_PROBLEM REQUIREMENTS_
When you reach the line in the data below that contains "About GoDaddy (45, 2068)", please start repeating lines exactly, and stop after the line that contains "Help Center (36, 2100)", repeating nothing else.

SOURCE RECORDS: Begin

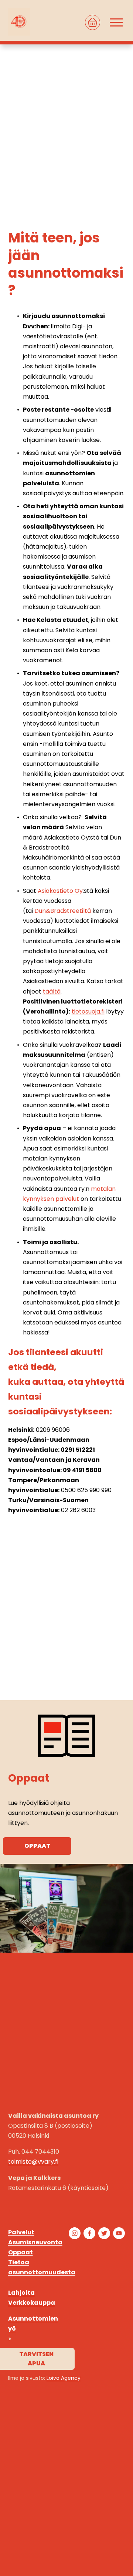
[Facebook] (89, 2233)
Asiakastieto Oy (60, 891)
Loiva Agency (64, 2378)
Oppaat (37, 1846)
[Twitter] (104, 2233)
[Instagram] (75, 2233)
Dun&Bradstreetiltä (62, 911)
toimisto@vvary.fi (33, 2161)
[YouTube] (119, 2233)
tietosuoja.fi (88, 1011)
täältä (52, 991)
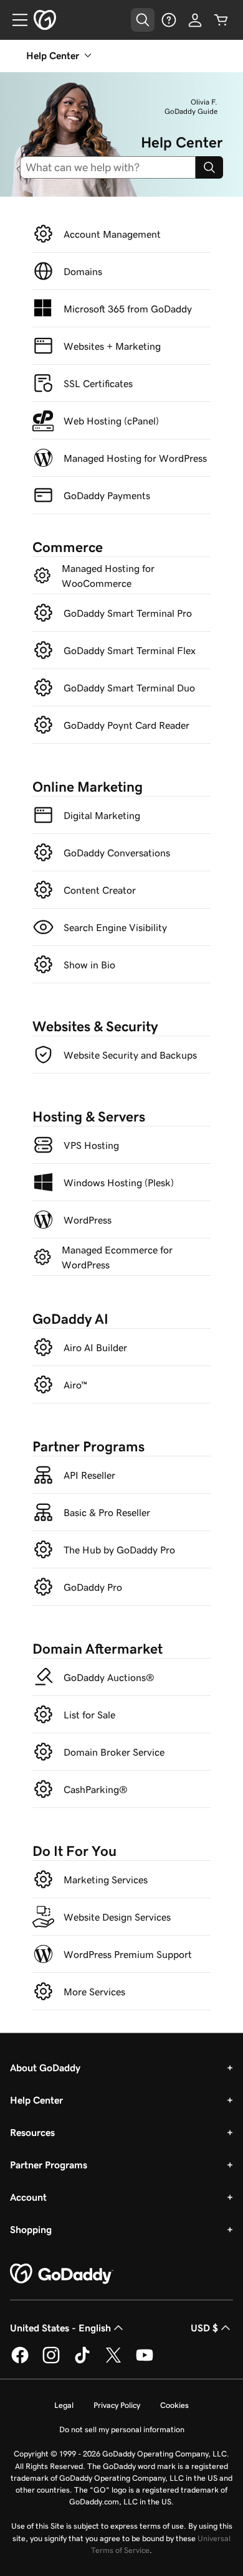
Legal (64, 2405)
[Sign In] (195, 20)
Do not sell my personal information (121, 2429)
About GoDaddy (45, 2068)
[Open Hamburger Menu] (15, 20)
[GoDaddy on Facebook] (20, 2361)
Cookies (174, 2405)
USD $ (204, 2328)
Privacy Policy (116, 2405)
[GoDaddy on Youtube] (145, 2361)
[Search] (209, 167)
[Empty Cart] (221, 20)
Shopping (31, 2229)
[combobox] (113, 167)
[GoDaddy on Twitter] (113, 2361)
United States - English (60, 2328)
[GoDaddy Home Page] (61, 2274)
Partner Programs (48, 2165)
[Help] (169, 20)
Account (28, 2197)
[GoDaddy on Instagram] (51, 2361)
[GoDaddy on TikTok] (82, 2361)
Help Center (36, 2100)
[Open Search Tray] (143, 20)
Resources (32, 2132)
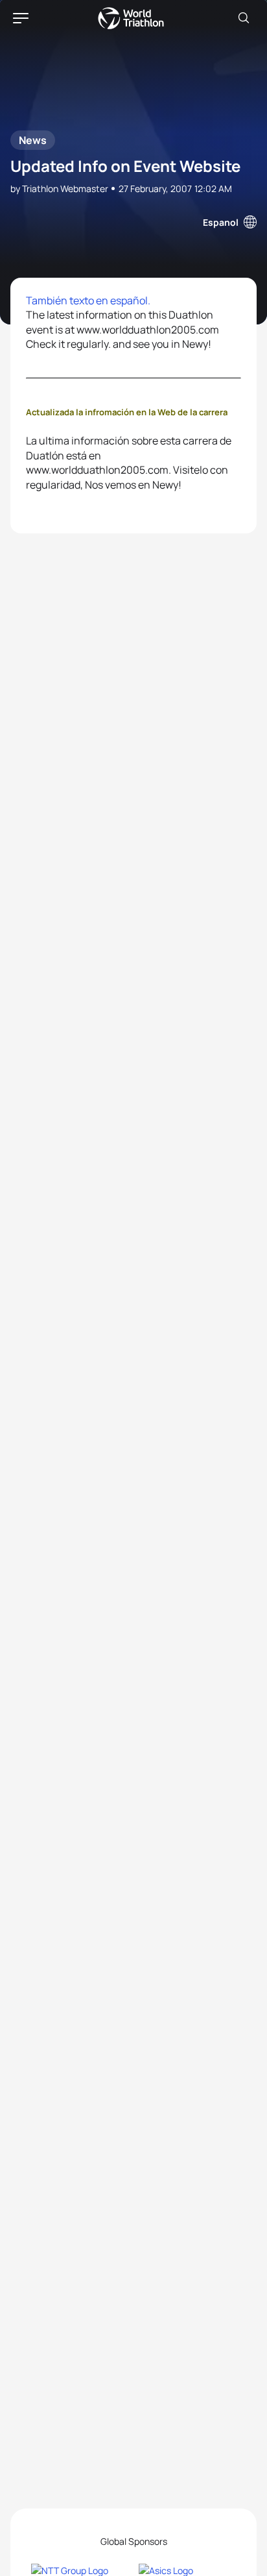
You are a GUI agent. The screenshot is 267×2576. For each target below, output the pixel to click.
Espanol (220, 222)
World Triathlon (131, 18)
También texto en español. (88, 300)
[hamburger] (21, 18)
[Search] (243, 18)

SOURCE RECORDS: End

_PROBLEM SOLUTION_
About GoDaddy (45, 2068)
[Open Hamburger Menu] (15, 20)
[GoDaddy on Facebook] (20, 2361)
Cookies (174, 2405)
USD $ (204, 2328)
Privacy Policy (116, 2405)
[GoDaddy on Youtube] (145, 2361)
[Search] (209, 167)
[Empty Cart] (221, 20)
Shopping (31, 2229)
[combobox] (113, 167)
[GoDaddy on Twitter] (113, 2361)
United States - English (60, 2328)
[GoDaddy Home Page] (61, 2274)
Partner Programs (48, 2165)
[Help] (169, 20)
Account (28, 2197)
[GoDaddy on Instagram] (51, 2361)
[GoDaddy on TikTok] (82, 2361)
Help Center (36, 2100)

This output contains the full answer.